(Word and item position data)
- - - -

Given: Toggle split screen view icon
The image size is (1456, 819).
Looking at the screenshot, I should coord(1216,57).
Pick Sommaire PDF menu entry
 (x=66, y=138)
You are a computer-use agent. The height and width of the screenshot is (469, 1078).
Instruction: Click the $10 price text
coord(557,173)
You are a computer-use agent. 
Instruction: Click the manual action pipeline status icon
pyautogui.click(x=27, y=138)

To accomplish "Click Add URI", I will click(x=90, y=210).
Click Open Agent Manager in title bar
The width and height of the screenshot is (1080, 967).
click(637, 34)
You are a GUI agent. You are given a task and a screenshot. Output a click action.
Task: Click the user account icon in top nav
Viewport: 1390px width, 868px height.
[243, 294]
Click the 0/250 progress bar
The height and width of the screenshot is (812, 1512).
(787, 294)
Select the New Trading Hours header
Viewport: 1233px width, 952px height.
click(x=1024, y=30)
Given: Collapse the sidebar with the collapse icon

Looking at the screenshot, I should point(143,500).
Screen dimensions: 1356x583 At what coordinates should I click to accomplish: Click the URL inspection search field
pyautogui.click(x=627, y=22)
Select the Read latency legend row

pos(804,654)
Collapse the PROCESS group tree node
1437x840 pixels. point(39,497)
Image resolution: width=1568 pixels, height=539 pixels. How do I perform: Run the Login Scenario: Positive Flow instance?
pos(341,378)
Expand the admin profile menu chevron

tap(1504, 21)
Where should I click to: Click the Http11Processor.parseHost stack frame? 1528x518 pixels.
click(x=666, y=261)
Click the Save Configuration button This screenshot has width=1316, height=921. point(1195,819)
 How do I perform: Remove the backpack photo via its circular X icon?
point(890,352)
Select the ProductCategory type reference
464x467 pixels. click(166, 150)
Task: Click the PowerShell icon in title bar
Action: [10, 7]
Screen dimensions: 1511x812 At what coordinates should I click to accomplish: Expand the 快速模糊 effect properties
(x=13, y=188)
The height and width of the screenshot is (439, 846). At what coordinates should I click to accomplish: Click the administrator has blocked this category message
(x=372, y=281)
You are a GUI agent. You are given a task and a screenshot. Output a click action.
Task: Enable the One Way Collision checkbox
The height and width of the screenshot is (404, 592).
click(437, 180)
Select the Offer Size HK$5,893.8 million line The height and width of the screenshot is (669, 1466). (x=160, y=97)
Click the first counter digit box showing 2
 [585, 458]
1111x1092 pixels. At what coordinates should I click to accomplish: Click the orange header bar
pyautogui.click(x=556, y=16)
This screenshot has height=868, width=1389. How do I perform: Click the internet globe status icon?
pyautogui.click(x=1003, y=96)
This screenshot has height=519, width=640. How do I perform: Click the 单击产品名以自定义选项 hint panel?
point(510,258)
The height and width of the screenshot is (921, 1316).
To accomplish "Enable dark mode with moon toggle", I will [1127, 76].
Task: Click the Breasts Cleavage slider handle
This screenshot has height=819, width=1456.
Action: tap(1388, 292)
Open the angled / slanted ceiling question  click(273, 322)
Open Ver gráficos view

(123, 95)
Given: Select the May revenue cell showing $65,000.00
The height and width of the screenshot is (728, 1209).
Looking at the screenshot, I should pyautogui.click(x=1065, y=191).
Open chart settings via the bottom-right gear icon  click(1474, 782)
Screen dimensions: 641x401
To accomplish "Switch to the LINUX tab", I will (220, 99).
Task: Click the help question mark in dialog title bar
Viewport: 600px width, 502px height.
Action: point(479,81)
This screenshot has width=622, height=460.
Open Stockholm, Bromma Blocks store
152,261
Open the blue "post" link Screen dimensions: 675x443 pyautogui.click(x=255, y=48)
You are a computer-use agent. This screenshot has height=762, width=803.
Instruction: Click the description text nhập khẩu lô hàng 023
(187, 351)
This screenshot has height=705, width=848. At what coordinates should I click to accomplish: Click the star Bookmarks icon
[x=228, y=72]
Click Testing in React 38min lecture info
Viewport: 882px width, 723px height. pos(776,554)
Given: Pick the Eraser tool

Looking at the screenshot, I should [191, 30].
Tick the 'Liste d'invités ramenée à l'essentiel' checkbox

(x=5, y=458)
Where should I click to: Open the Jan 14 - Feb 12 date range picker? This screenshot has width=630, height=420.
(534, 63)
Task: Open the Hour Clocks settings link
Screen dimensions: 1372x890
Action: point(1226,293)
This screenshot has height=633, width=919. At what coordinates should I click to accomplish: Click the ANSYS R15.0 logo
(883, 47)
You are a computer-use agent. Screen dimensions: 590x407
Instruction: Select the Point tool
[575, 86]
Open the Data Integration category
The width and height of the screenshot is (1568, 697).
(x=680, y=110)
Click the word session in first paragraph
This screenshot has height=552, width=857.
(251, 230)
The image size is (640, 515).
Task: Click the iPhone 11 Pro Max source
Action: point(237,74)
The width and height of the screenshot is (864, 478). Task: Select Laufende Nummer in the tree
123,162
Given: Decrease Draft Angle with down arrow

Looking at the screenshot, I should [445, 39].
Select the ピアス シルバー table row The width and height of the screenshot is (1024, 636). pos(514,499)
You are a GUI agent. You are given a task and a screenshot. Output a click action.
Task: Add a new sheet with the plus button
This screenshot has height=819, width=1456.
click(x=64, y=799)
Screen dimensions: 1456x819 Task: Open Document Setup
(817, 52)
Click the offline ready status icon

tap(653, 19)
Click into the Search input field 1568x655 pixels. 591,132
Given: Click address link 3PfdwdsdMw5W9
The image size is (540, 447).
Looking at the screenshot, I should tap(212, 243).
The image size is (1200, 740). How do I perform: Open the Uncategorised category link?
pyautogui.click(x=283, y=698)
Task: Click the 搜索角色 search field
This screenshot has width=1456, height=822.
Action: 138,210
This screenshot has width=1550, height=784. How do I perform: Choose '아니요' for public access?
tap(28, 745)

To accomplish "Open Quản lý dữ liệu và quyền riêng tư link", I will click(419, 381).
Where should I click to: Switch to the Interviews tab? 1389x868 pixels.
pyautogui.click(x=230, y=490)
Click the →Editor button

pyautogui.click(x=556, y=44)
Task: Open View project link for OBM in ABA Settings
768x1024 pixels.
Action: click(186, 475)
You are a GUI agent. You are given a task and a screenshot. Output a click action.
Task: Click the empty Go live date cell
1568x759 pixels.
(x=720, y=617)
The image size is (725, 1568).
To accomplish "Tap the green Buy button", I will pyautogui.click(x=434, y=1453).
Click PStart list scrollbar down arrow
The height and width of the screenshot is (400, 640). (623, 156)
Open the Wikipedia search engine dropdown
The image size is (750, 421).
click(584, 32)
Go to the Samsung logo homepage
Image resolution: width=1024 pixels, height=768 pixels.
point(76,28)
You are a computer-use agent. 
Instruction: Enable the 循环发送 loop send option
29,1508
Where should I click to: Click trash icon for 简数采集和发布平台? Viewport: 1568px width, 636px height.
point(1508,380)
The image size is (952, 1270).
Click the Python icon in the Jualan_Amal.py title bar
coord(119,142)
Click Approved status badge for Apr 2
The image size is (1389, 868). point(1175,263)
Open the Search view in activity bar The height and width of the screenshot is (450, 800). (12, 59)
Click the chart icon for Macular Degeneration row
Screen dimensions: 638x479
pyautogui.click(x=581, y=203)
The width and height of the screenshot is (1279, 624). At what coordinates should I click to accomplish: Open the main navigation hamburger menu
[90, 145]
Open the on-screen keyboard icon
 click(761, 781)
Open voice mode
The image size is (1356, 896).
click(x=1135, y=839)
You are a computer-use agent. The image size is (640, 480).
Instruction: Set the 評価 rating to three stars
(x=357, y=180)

- - - -

DIRECTIONS FOR THIS TASK:
Copy every row above verbatim.

SOLUTION TO THE EXERCISE:
Given: Toggle split screen view icon
The image size is (1456, 819).
Looking at the screenshot, I should coord(1216,57).
Pick Sommaire PDF menu entry
 (x=66, y=138)
You are a computer-use agent. The height and width of the screenshot is (469, 1078).
Instruction: Click the $10 price text
coord(557,173)
You are a computer-use agent. 
Instruction: Click the manual action pipeline status icon
pyautogui.click(x=27, y=138)

To accomplish "Click Add URI", I will click(x=90, y=210).
Click Open Agent Manager in title bar
The width and height of the screenshot is (1080, 967).
click(637, 34)
You are a GUI agent. You are given a task and a screenshot. Output a click action.
Task: Click the user account icon in top nav
Viewport: 1390px width, 868px height.
[243, 294]
Click the 0/250 progress bar
The height and width of the screenshot is (812, 1512).
(787, 294)
Select the New Trading Hours header
Viewport: 1233px width, 952px height.
click(x=1024, y=30)
Given: Collapse the sidebar with the collapse icon

Looking at the screenshot, I should point(143,500).
Screen dimensions: 1356x583 At what coordinates should I click to accomplish: Click the URL inspection search field
pyautogui.click(x=627, y=22)
Select the Read latency legend row

pos(804,654)
Collapse the PROCESS group tree node
1437x840 pixels. point(39,497)
Image resolution: width=1568 pixels, height=539 pixels. How do I perform: Run the Login Scenario: Positive Flow instance?
pos(341,378)
Expand the admin profile menu chevron

tap(1504, 21)
Where should I click to: Click the Http11Processor.parseHost stack frame? 1528x518 pixels.
click(x=666, y=261)
Click the Save Configuration button This screenshot has width=1316, height=921. point(1195,819)
 How do I perform: Remove the backpack photo via its circular X icon?
point(890,352)
Select the ProductCategory type reference
464x467 pixels. click(166, 150)
Task: Click the PowerShell icon in title bar
Action: [10, 7]
Screen dimensions: 1511x812 At what coordinates should I click to accomplish: Expand the 快速模糊 effect properties
(x=13, y=188)
The height and width of the screenshot is (439, 846). At what coordinates should I click to accomplish: Click the administrator has blocked this category message
(x=372, y=281)
You are a GUI agent. You are given a task and a screenshot. Output a click action.
Task: Enable the One Way Collision checkbox
The height and width of the screenshot is (404, 592).
click(437, 180)
Select the Offer Size HK$5,893.8 million line The height and width of the screenshot is (669, 1466). (x=160, y=97)
Click the first counter digit box showing 2
 [585, 458]
1111x1092 pixels. At what coordinates should I click to accomplish: Click the orange header bar
pyautogui.click(x=556, y=16)
This screenshot has height=868, width=1389. How do I perform: Click the internet globe status icon?
pyautogui.click(x=1003, y=96)
This screenshot has height=519, width=640. How do I perform: Click the 单击产品名以自定义选项 hint panel?
point(510,258)
The height and width of the screenshot is (921, 1316).
To accomplish "Enable dark mode with moon toggle", I will [1127, 76].
Task: Click the Breasts Cleavage slider handle
This screenshot has height=819, width=1456.
Action: tap(1388, 292)
Open the angled / slanted ceiling question  click(273, 322)
Open Ver gráficos view

(123, 95)
Given: Select the May revenue cell showing $65,000.00
The height and width of the screenshot is (728, 1209).
Looking at the screenshot, I should pyautogui.click(x=1065, y=191).
Open chart settings via the bottom-right gear icon  click(1474, 782)
Screen dimensions: 641x401
To accomplish "Switch to the LINUX tab", I will (220, 99).
Task: Click the help question mark in dialog title bar
Viewport: 600px width, 502px height.
Action: point(479,81)
This screenshot has width=622, height=460.
Open Stockholm, Bromma Blocks store
152,261
Open the blue "post" link Screen dimensions: 675x443 pyautogui.click(x=255, y=48)
You are a computer-use agent. This screenshot has height=762, width=803.
Instruction: Click the description text nhập khẩu lô hàng 023
(187, 351)
This screenshot has height=705, width=848. At what coordinates should I click to accomplish: Click the star Bookmarks icon
[x=228, y=72]
Click Testing in React 38min lecture info
Viewport: 882px width, 723px height. pos(776,554)
Given: Pick the Eraser tool

Looking at the screenshot, I should [191, 30].
Tick the 'Liste d'invités ramenée à l'essentiel' checkbox

(x=5, y=458)
Where should I click to: Open the Jan 14 - Feb 12 date range picker? This screenshot has width=630, height=420.
(534, 63)
Task: Open the Hour Clocks settings link
Screen dimensions: 1372x890
Action: point(1226,293)
This screenshot has height=633, width=919. At what coordinates should I click to accomplish: Click the ANSYS R15.0 logo
(883, 47)
You are a computer-use agent. Screen dimensions: 590x407
Instruction: Select the Point tool
[575, 86]
Open the Data Integration category
The width and height of the screenshot is (1568, 697).
(x=680, y=110)
Click the word session in first paragraph
This screenshot has height=552, width=857.
(251, 230)
The image size is (640, 515).
Task: Click the iPhone 11 Pro Max source
Action: point(237,74)
The width and height of the screenshot is (864, 478). Task: Select Laufende Nummer in the tree
123,162
Given: Decrease Draft Angle with down arrow

Looking at the screenshot, I should [445, 39].
Select the ピアス シルバー table row The width and height of the screenshot is (1024, 636). pos(514,499)
You are a GUI agent. You are given a task and a screenshot. Output a click action.
Task: Add a new sheet with the plus button
This screenshot has height=819, width=1456.
click(x=64, y=799)
Screen dimensions: 1456x819 Task: Open Document Setup
(817, 52)
Click the offline ready status icon

tap(653, 19)
Click into the Search input field 1568x655 pixels. 591,132
Given: Click address link 3PfdwdsdMw5W9
The image size is (540, 447).
Looking at the screenshot, I should tap(212, 243).
The image size is (1200, 740). How do I perform: Open the Uncategorised category link?
pyautogui.click(x=283, y=698)
Task: Click the 搜索角色 search field
This screenshot has width=1456, height=822.
Action: 138,210
This screenshot has width=1550, height=784. How do I perform: Choose '아니요' for public access?
tap(28, 745)

To accomplish "Open Quản lý dữ liệu và quyền riêng tư link", I will click(419, 381).
Where should I click to: Switch to the Interviews tab? 1389x868 pixels.
pyautogui.click(x=230, y=490)
Click the →Editor button

pyautogui.click(x=556, y=44)
Task: Open View project link for OBM in ABA Settings
768x1024 pixels.
Action: click(186, 475)
You are a GUI agent. You are given a task and a screenshot. Output a click action.
Task: Click the empty Go live date cell
1568x759 pixels.
(x=720, y=617)
The image size is (725, 1568).
To accomplish "Tap the green Buy button", I will pyautogui.click(x=434, y=1453).
Click PStart list scrollbar down arrow
The height and width of the screenshot is (400, 640). (623, 156)
Open the Wikipedia search engine dropdown
The image size is (750, 421).
click(584, 32)
Go to the Samsung logo homepage
Image resolution: width=1024 pixels, height=768 pixels.
point(76,28)
You are a computer-use agent. 
Instruction: Enable the 循环发送 loop send option
29,1508
Where should I click to: Click trash icon for 简数采集和发布平台? Viewport: 1568px width, 636px height.
point(1508,380)
The image size is (952, 1270).
Click the Python icon in the Jualan_Amal.py title bar
coord(119,142)
Click Approved status badge for Apr 2
The image size is (1389, 868). point(1175,263)
Open the Search view in activity bar The height and width of the screenshot is (450, 800). (12, 59)
Click the chart icon for Macular Degeneration row
Screen dimensions: 638x479
pyautogui.click(x=581, y=203)
The width and height of the screenshot is (1279, 624). At what coordinates should I click to accomplish: Open the main navigation hamburger menu
[90, 145]
Open the on-screen keyboard icon
 click(761, 781)
Open voice mode
The image size is (1356, 896).
click(x=1135, y=839)
You are a computer-use agent. The image size is (640, 480).
Instruction: Set the 評価 rating to three stars
(x=357, y=180)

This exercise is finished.